- **RECORDS PROVIDED**:
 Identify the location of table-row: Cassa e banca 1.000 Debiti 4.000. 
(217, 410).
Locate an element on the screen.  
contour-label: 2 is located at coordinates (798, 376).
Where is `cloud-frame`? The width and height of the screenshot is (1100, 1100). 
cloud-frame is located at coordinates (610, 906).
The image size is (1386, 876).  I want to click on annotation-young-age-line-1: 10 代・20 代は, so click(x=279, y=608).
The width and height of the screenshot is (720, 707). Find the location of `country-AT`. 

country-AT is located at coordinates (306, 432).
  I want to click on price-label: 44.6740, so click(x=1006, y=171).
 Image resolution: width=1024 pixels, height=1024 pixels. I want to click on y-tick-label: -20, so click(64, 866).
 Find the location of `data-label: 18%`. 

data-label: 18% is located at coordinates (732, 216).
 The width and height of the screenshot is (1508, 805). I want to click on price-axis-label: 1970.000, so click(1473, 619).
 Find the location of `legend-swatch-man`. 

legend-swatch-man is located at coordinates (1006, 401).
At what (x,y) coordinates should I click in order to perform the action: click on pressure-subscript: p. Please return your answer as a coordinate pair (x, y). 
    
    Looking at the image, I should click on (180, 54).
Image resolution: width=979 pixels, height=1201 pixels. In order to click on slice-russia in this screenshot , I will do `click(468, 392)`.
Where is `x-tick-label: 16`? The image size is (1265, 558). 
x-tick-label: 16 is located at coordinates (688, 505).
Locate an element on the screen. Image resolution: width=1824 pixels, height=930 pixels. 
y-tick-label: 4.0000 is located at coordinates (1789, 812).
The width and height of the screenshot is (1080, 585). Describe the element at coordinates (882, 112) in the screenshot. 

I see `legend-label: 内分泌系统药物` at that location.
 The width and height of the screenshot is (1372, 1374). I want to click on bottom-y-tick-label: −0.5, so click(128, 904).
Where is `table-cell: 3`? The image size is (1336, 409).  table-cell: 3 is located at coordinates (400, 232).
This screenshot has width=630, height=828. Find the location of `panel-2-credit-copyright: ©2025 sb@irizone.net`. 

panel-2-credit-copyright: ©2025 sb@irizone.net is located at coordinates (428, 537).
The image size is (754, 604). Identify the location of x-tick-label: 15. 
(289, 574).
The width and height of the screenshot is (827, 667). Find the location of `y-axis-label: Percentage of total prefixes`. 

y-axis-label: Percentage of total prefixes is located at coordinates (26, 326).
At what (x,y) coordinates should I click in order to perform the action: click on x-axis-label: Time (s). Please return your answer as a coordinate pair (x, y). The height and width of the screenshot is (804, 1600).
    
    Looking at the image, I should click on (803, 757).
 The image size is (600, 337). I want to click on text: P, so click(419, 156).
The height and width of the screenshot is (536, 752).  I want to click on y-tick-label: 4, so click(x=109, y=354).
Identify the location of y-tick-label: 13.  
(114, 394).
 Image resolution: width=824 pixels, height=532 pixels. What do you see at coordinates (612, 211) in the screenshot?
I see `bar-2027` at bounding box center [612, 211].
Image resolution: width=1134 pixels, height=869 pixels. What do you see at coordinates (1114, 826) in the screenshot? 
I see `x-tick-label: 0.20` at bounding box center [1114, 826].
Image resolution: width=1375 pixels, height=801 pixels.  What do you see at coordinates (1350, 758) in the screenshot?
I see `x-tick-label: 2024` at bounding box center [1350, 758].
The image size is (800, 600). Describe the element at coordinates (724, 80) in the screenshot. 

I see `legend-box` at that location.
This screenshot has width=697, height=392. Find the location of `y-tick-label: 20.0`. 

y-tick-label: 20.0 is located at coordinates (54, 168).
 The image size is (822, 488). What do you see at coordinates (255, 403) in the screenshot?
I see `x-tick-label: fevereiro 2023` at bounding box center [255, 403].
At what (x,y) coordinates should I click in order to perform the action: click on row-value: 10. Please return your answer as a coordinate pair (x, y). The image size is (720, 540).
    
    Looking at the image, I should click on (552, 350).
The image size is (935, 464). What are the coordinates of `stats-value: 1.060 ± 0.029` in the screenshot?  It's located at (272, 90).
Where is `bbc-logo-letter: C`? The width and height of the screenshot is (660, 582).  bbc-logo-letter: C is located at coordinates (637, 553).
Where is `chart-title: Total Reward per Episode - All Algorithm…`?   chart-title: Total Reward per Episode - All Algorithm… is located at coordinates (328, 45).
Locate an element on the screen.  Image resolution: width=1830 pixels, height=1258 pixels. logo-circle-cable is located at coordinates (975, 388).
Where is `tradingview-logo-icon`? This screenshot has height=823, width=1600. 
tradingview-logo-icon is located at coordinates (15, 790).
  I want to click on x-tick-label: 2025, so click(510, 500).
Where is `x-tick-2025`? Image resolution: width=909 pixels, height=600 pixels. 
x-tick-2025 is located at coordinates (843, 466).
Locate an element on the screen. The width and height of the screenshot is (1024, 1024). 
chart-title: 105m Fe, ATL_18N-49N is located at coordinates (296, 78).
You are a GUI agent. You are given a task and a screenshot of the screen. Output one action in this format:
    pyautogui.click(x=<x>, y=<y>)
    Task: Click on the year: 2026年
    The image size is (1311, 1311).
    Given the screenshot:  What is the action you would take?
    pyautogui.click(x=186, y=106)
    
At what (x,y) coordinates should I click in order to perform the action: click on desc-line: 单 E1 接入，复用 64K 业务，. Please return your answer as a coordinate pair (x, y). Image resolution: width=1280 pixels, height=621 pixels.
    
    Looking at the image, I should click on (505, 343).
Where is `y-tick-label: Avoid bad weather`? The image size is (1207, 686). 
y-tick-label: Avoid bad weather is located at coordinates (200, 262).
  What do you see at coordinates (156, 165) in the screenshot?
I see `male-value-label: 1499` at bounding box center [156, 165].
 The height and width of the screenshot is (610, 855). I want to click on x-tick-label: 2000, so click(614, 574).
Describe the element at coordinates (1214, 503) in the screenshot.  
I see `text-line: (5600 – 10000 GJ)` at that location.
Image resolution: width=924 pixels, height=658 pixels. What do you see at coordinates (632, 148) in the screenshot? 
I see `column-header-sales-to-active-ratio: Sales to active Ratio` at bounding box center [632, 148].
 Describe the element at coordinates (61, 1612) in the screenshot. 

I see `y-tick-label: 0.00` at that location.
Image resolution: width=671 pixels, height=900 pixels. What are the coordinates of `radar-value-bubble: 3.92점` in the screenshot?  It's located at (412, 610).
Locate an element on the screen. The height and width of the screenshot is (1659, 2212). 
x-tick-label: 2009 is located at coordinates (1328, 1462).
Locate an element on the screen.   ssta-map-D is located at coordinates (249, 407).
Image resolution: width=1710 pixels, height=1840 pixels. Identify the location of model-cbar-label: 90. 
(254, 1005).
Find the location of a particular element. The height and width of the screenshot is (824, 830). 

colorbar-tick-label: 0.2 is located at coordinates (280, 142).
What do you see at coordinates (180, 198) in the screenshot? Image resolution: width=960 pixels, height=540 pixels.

- **AIM OF THE TASK**:
Copy all of the data above word for word, keeping every line unchanged.

- **RESULT BELOW**:
 Identify the location of table-row: Cassa e banca 1.000 Debiti 4.000. 
(217, 410).
Locate an element on the screen.  
contour-label: 2 is located at coordinates (798, 376).
Where is `cloud-frame`? The width and height of the screenshot is (1100, 1100). 
cloud-frame is located at coordinates (610, 906).
The image size is (1386, 876).  I want to click on annotation-young-age-line-1: 10 代・20 代は, so click(x=279, y=608).
The width and height of the screenshot is (720, 707). Find the location of `country-AT`. 

country-AT is located at coordinates (306, 432).
  I want to click on price-label: 44.6740, so click(x=1006, y=171).
 Image resolution: width=1024 pixels, height=1024 pixels. I want to click on y-tick-label: -20, so click(64, 866).
 Find the location of `data-label: 18%`. 

data-label: 18% is located at coordinates (732, 216).
 The width and height of the screenshot is (1508, 805). I want to click on price-axis-label: 1970.000, so click(1473, 619).
 Find the location of `legend-swatch-man`. 

legend-swatch-man is located at coordinates (1006, 401).
At what (x,y) coordinates should I click in order to perform the action: click on pressure-subscript: p. Please return your answer as a coordinate pair (x, y). 
    
    Looking at the image, I should click on (180, 54).
Image resolution: width=979 pixels, height=1201 pixels. In order to click on slice-russia in this screenshot , I will do `click(468, 392)`.
Where is `x-tick-label: 16`? The image size is (1265, 558). 
x-tick-label: 16 is located at coordinates (688, 505).
Locate an element on the screen. Image resolution: width=1824 pixels, height=930 pixels. 
y-tick-label: 4.0000 is located at coordinates (1789, 812).
The width and height of the screenshot is (1080, 585). Describe the element at coordinates (882, 112) in the screenshot. 

I see `legend-label: 内分泌系统药物` at that location.
 The width and height of the screenshot is (1372, 1374). I want to click on bottom-y-tick-label: −0.5, so click(128, 904).
Where is `table-cell: 3`? The image size is (1336, 409).  table-cell: 3 is located at coordinates (400, 232).
This screenshot has width=630, height=828. Find the location of `panel-2-credit-copyright: ©2025 sb@irizone.net`. 

panel-2-credit-copyright: ©2025 sb@irizone.net is located at coordinates (428, 537).
The image size is (754, 604). Identify the location of x-tick-label: 15. 
(289, 574).
The width and height of the screenshot is (827, 667). Find the location of `y-axis-label: Percentage of total prefixes`. 

y-axis-label: Percentage of total prefixes is located at coordinates (26, 326).
At what (x,y) coordinates should I click in order to perform the action: click on x-axis-label: Time (s). Please return your answer as a coordinate pair (x, y). The height and width of the screenshot is (804, 1600).
    
    Looking at the image, I should click on (803, 757).
 The image size is (600, 337). I want to click on text: P, so click(419, 156).
The height and width of the screenshot is (536, 752).  I want to click on y-tick-label: 4, so click(x=109, y=354).
Identify the location of y-tick-label: 13.  
(114, 394).
 Image resolution: width=824 pixels, height=532 pixels. What do you see at coordinates (612, 211) in the screenshot?
I see `bar-2027` at bounding box center [612, 211].
Image resolution: width=1134 pixels, height=869 pixels. What do you see at coordinates (1114, 826) in the screenshot? 
I see `x-tick-label: 0.20` at bounding box center [1114, 826].
Image resolution: width=1375 pixels, height=801 pixels.  What do you see at coordinates (1350, 758) in the screenshot?
I see `x-tick-label: 2024` at bounding box center [1350, 758].
The image size is (800, 600). Describe the element at coordinates (724, 80) in the screenshot. 

I see `legend-box` at that location.
This screenshot has width=697, height=392. Find the location of `y-tick-label: 20.0`. 

y-tick-label: 20.0 is located at coordinates (54, 168).
 The image size is (822, 488). What do you see at coordinates (255, 403) in the screenshot?
I see `x-tick-label: fevereiro 2023` at bounding box center [255, 403].
At what (x,y) coordinates should I click in order to perform the action: click on row-value: 10. Please return your answer as a coordinate pair (x, y). The image size is (720, 540).
    
    Looking at the image, I should click on (552, 350).
The image size is (935, 464). What are the coordinates of `stats-value: 1.060 ± 0.029` in the screenshot?  It's located at (272, 90).
Where is `bbc-logo-letter: C`? The width and height of the screenshot is (660, 582).  bbc-logo-letter: C is located at coordinates (637, 553).
Where is `chart-title: Total Reward per Episode - All Algorithm…`?   chart-title: Total Reward per Episode - All Algorithm… is located at coordinates (328, 45).
Locate an element on the screen.  Image resolution: width=1830 pixels, height=1258 pixels. logo-circle-cable is located at coordinates (975, 388).
Where is `tradingview-logo-icon`? This screenshot has height=823, width=1600. 
tradingview-logo-icon is located at coordinates (15, 790).
  I want to click on x-tick-label: 2025, so click(510, 500).
Where is `x-tick-2025`? Image resolution: width=909 pixels, height=600 pixels. 
x-tick-2025 is located at coordinates (843, 466).
Locate an element on the screen. The width and height of the screenshot is (1024, 1024). 
chart-title: 105m Fe, ATL_18N-49N is located at coordinates (296, 78).
You are a GUI agent. You are given a task and a screenshot of the screen. Output one action in this format:
    pyautogui.click(x=<x>, y=<y>)
    Task: Click on the year: 2026年
    The image size is (1311, 1311).
    Given the screenshot:  What is the action you would take?
    pyautogui.click(x=186, y=106)
    
At what (x,y) coordinates should I click in order to perform the action: click on desc-line: 单 E1 接入，复用 64K 业务，. Please return your answer as a coordinate pair (x, y). Image resolution: width=1280 pixels, height=621 pixels.
    
    Looking at the image, I should click on (505, 343).
Where is `y-tick-label: Avoid bad weather`? The image size is (1207, 686). 
y-tick-label: Avoid bad weather is located at coordinates (200, 262).
  What do you see at coordinates (156, 165) in the screenshot?
I see `male-value-label: 1499` at bounding box center [156, 165].
 The height and width of the screenshot is (610, 855). I want to click on x-tick-label: 2000, so click(614, 574).
Describe the element at coordinates (1214, 503) in the screenshot.  
I see `text-line: (5600 – 10000 GJ)` at that location.
Image resolution: width=924 pixels, height=658 pixels. What do you see at coordinates (632, 148) in the screenshot? 
I see `column-header-sales-to-active-ratio: Sales to active Ratio` at bounding box center [632, 148].
 Describe the element at coordinates (61, 1612) in the screenshot. 

I see `y-tick-label: 0.00` at that location.
Image resolution: width=671 pixels, height=900 pixels. What are the coordinates of `radar-value-bubble: 3.92점` in the screenshot?  It's located at (412, 610).
Locate an element on the screen. The height and width of the screenshot is (1659, 2212). 
x-tick-label: 2009 is located at coordinates (1328, 1462).
Locate an element on the screen.   ssta-map-D is located at coordinates (249, 407).
Image resolution: width=1710 pixels, height=1840 pixels. Identify the location of model-cbar-label: 90. 
(254, 1005).
Find the location of a particular element. The height and width of the screenshot is (824, 830). 

colorbar-tick-label: 0.2 is located at coordinates (280, 142).
What do you see at coordinates (180, 198) in the screenshot? Image resolution: width=960 pixels, height=540 pixels.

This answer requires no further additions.